- _Records to use_:
# # # #

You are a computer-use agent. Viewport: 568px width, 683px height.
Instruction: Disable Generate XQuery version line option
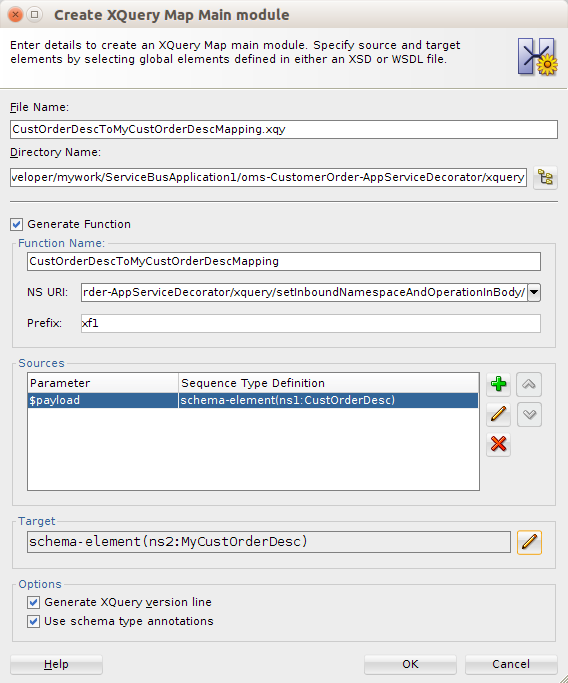33,602
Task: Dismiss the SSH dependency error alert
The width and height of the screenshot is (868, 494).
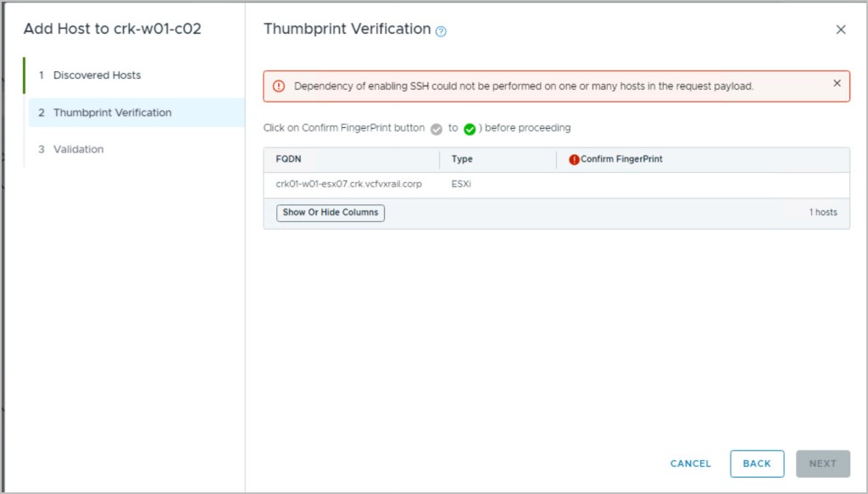Action: (x=837, y=83)
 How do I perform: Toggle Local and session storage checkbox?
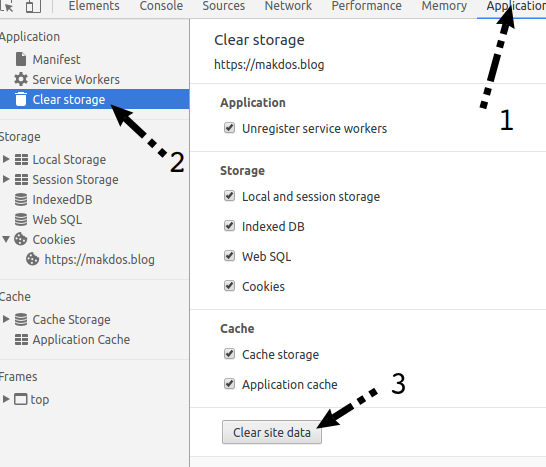(229, 196)
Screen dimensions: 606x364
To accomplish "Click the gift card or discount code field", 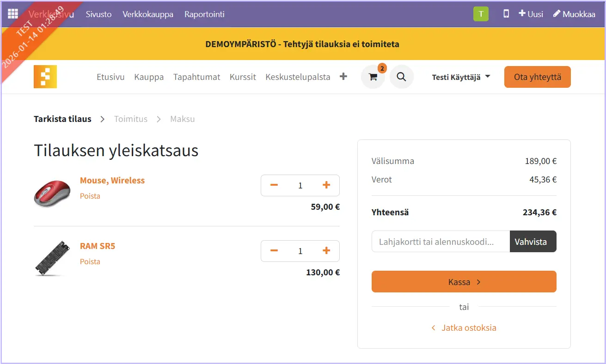I will point(441,242).
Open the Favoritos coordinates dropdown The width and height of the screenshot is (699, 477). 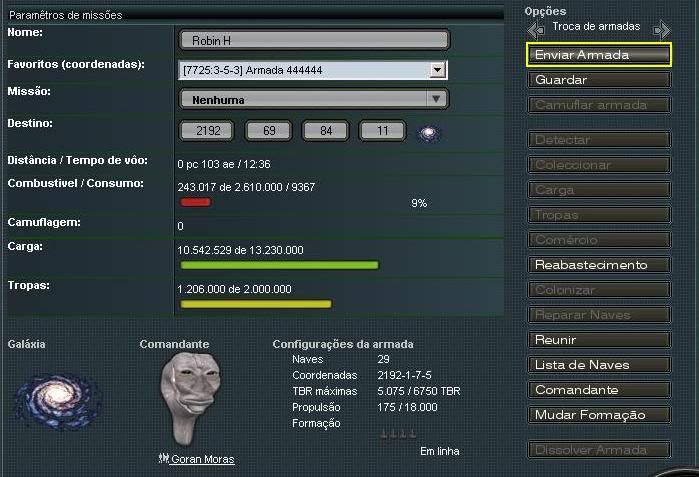pos(436,70)
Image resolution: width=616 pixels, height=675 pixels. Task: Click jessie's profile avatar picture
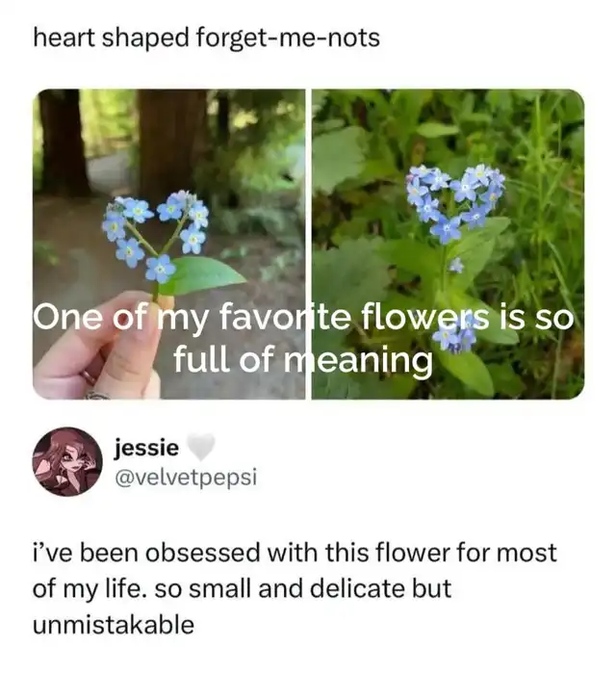click(x=67, y=461)
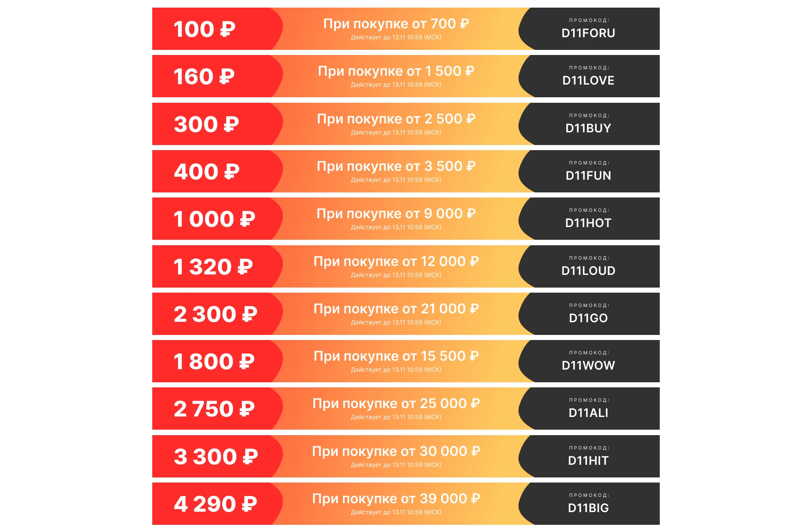Click the D11HIT promo code
Image resolution: width=812 pixels, height=532 pixels.
tap(588, 461)

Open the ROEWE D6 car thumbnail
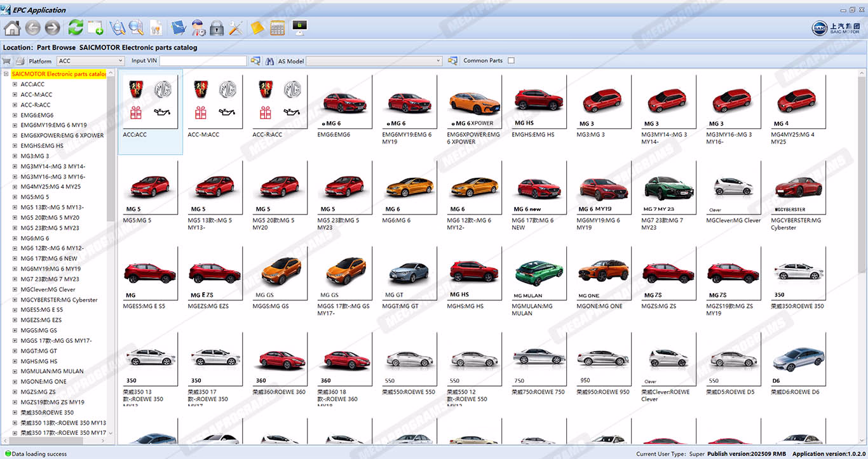click(798, 361)
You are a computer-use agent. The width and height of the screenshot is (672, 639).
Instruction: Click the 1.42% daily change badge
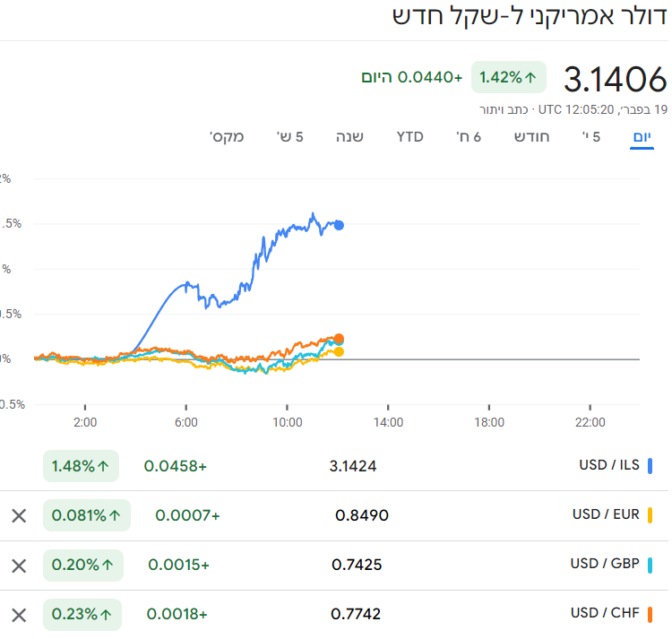[509, 77]
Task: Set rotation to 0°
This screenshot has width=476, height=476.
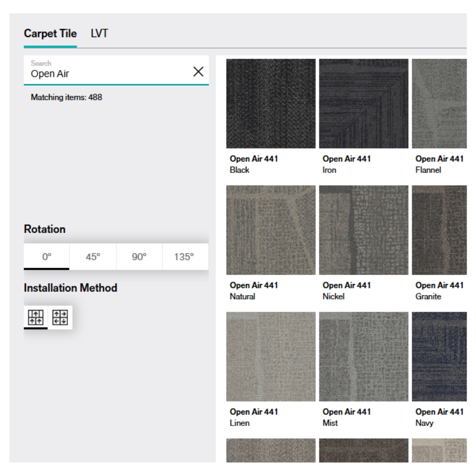Action: click(x=47, y=257)
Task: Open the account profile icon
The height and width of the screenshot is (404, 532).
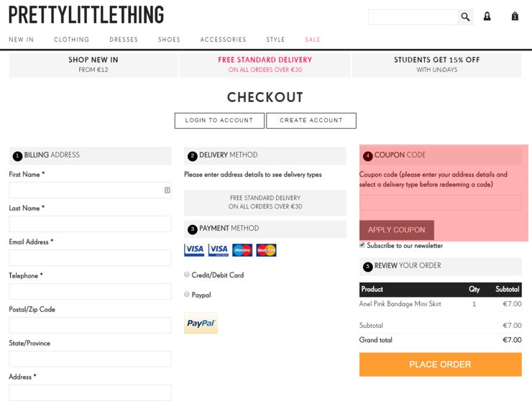Action: click(487, 17)
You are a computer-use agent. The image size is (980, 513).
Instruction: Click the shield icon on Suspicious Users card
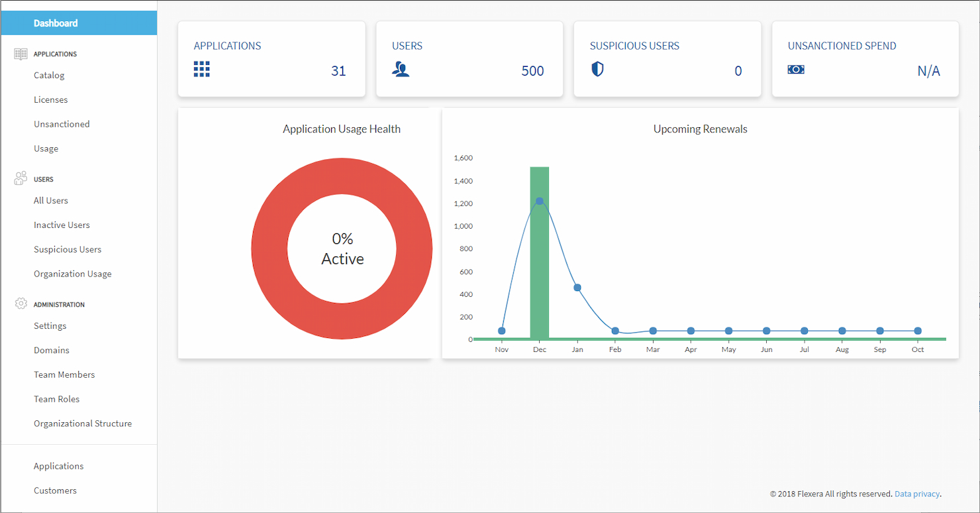pyautogui.click(x=597, y=69)
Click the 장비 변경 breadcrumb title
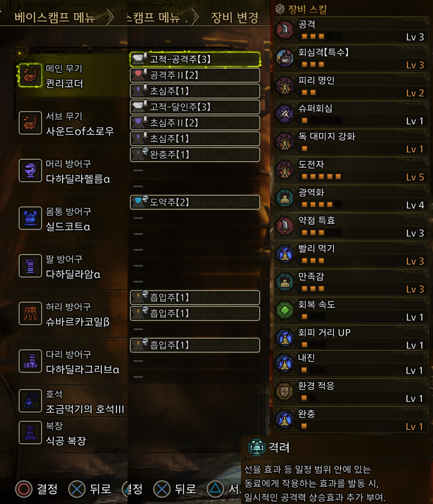Image resolution: width=433 pixels, height=504 pixels. coord(234,18)
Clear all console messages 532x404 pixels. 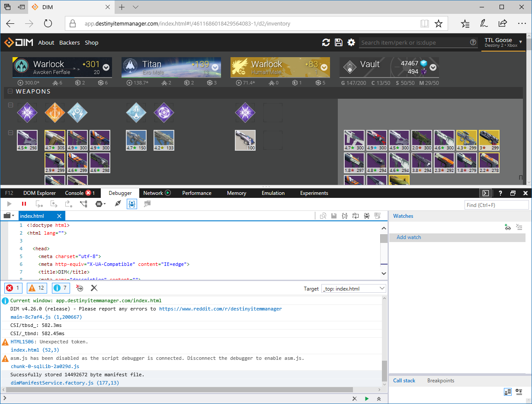click(x=94, y=288)
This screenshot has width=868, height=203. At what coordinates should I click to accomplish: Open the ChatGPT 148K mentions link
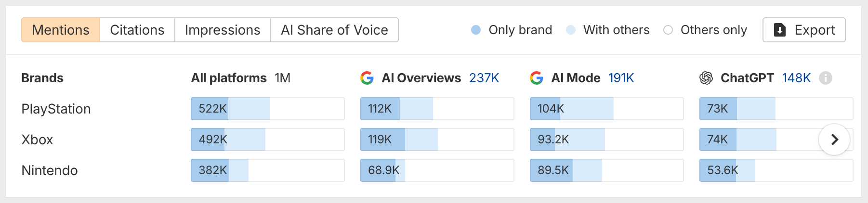(x=796, y=78)
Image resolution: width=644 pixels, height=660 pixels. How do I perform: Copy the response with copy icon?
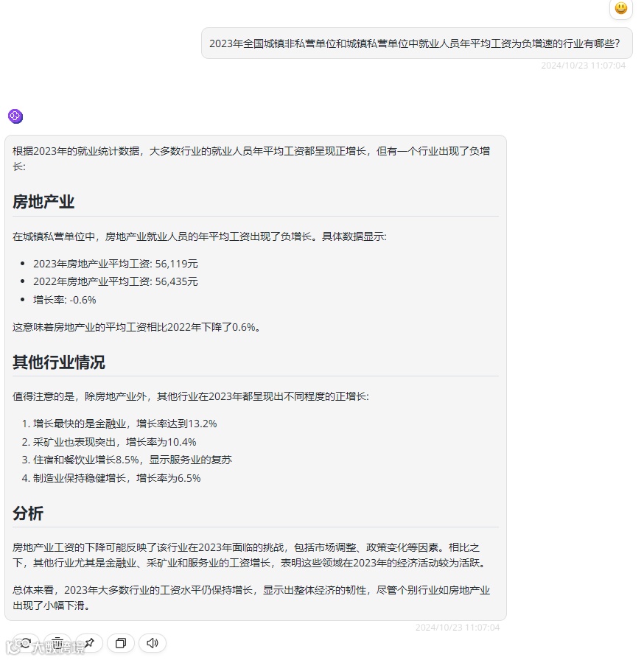[x=120, y=643]
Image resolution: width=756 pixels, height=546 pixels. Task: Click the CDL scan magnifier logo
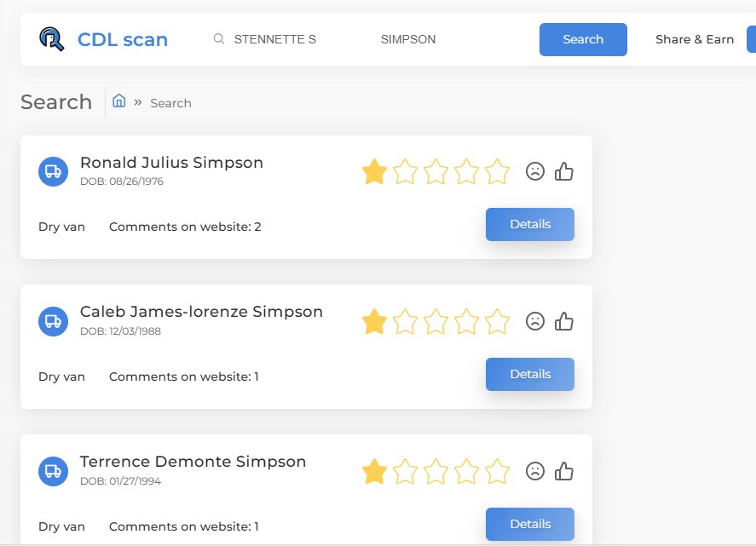coord(52,39)
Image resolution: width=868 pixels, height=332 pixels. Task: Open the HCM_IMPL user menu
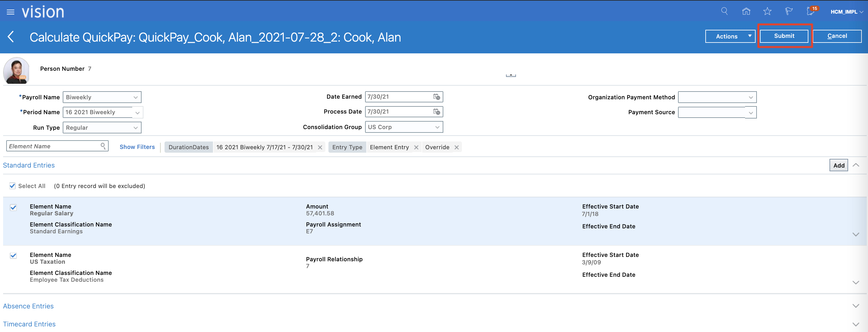coord(846,12)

# # # #

- _Exercise directions_: Across all the records above, find each line with "computer" in it and copy it.

- _Answer for this exercise_:
You are a computer-use agent. Viewport: 568px width, 683px height.
You are a computer-use agent. The width and height of the screenshot is (672, 639).
You are a computer-use agent. The image size is (980, 513).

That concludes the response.